● **WORK TO COMPLETE**: Write out, word for word, the part of the forum thread below on feeding a first mini donkey that begins at the words "Does your boy" and stops after "suggestions (hint, hint!)".

# Newbie To Donkies



## Little Wolf Ranch (May 29, 2010)

I am going to be getting my very first mini donkey and I need to know how to properly feed a donkey and care for a donkey. I have been doing a lot of reading online and in books but would like some advice from my LB friends!

So tell me, what do you find your donkies do best on?

Thanks!


----------



## PaintedPromiseRanch (May 29, 2010)

Southern Charm Miniatures said:


> So tell me, what do you find your donkies do best on?



well first of all congratulations, you are about to enter a whole new dimension of equines




as much as i



my horses big and mini, i would DIE without my donkeys!!!

as for feeding you want quality grass hay and that should do it. donkeys are easy keepers, alfalfa is a no-no and grain will just make them too fat. watch your donkey's neck, generally that is the first place they start to store fat so if the crest starts getting wider than the neck, s/he is eating too much! depending on the part of the country you are in some might recommend selenium, here we just do a standard mineral block and along with the hay that is fine. i do give my mamas and babies a little mare-and-foal supplement but not much, and everybody gets treats but very sparingly... for the donks some scritches and loving is just as good as food treats, they LOVE when you spend time with them...

betcha it won't be long until you have at least one more lol


----------



## Little Wolf Ranch (May 30, 2010)

So what kind of feeds do you use to keep your donkeys in good weight? I am currently feeding Strategy to my horses but I am pretty sure it isn't made for a donkey, correct?

My little guy was born August 3, 2009 and he is still fully intact and is a little spotted man! Very very cute!


----------



## Bunnylady (May 30, 2010)

My mini mule would gain weight if she just _looked_ at a bag of Strategy! When I feed the other minis, the mule gets plain beet pulp with about a tablespoonful of pellets, just so she thinks she got something (boy, would I hear about it if she didn't!).

Does your boy look underweight? He may need worming. Donkeys are the creatures that the term "easy keepers" was coined for, most people have trouble keeping the weight _off_. Hay or grass alone is usually enough to keep them in good condition. Some have to keep them in drylots at least part of the day to avoid the dreaded cresty neck (which is pretty much permanent, once it happens). Pictures might give the rest of us a chance to assess his condition better, before we make any further suggestions (hint, hint!)


----------



## Little Wolf Ranch (May 30, 2010)

I would be happy to post a picture that I have of him!! Sorry he is a dirty little boy - he is still at his previous owners home until my mare is finished breeding with my stallion so we can trade. ***I have permission to post picture from owner***






DON'T WORRY HE IS GOING TO BE GELDED AS SOON AS HE ARRIVES AT THE FARM!



He's going to be our llittle pet as I have no plans on having him breeding. Plus, he is going to be our "baby-sitter" for all our miniature weanlings and yearlings until they can return into the bachelor herd or the mare herd - whichever they belong LOL. He's gonna be a pet for loving on and enjoying!

I was thinking of maybe just doing a SMARTPAK for him with just basic supplements but I would like to have him on a true feed if possible. . .what do you guys suggest for him? He is current on shots, has great hooves, is 10 months old, has good teeth, is in good weight and is UTD on wormings.

ANY SUGGESTIONS ON FEED AND SUPPLEMENTS?


----------



## PaintedPromiseRanch (May 30, 2010)

"ANY SUGGESTIONS ON FEED AND SUPPLEMENTS?"



PaintedPromiseRanch said:


> as for feeding you want quality grass hay and that should do it.


----------

● **DATA LINES**:
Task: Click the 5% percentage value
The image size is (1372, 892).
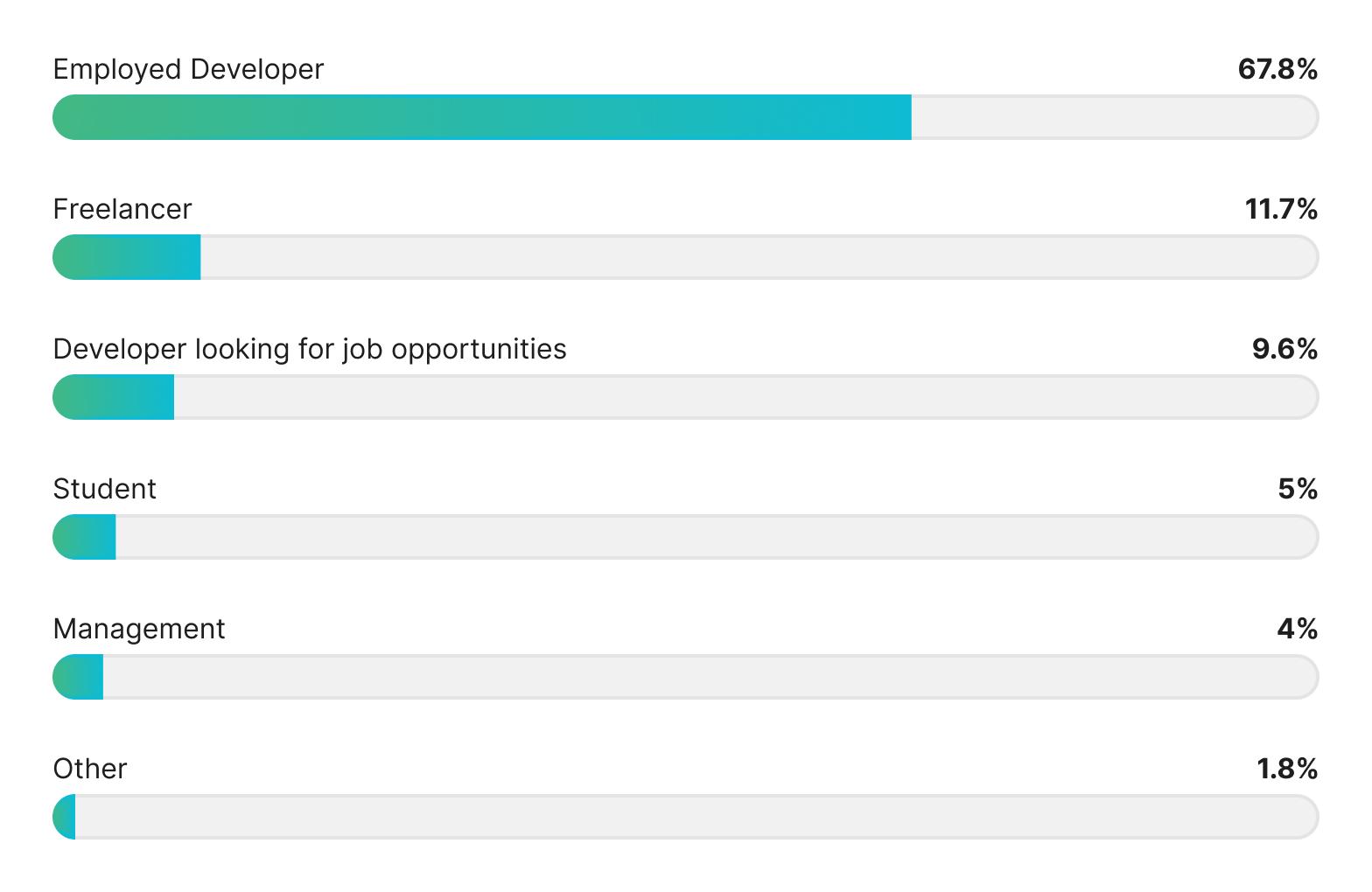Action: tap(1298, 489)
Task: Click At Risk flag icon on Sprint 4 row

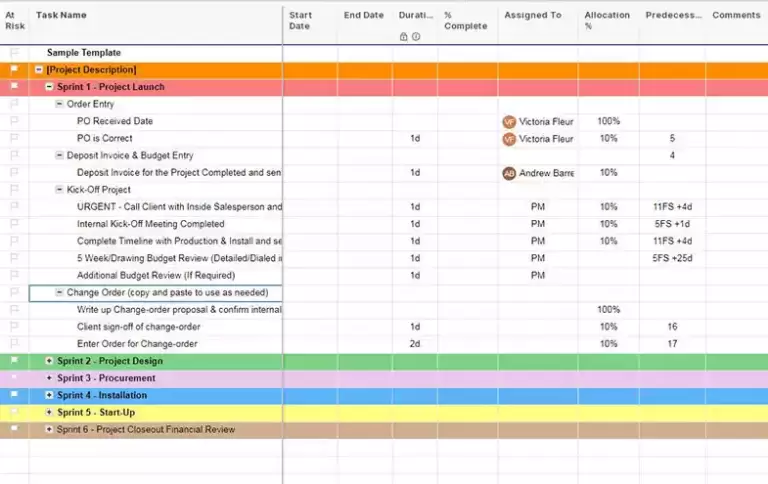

● **EXERCISE RESPONSE**:
Does your boy look underweight? He may need worming. Donkeys are the creatures that the term "easy keepers" was coined for, most people have trouble keeping the weight _off_. Hay or grass alone is usually enough to keep them in good condition. Some have to keep them in drylots at least part of the day to avoid the dreaded cresty neck (which is pretty much permanent, once it happens). Pictures might give the rest of us a chance to assess his condition better, before we make any further suggestions (hint, hint!)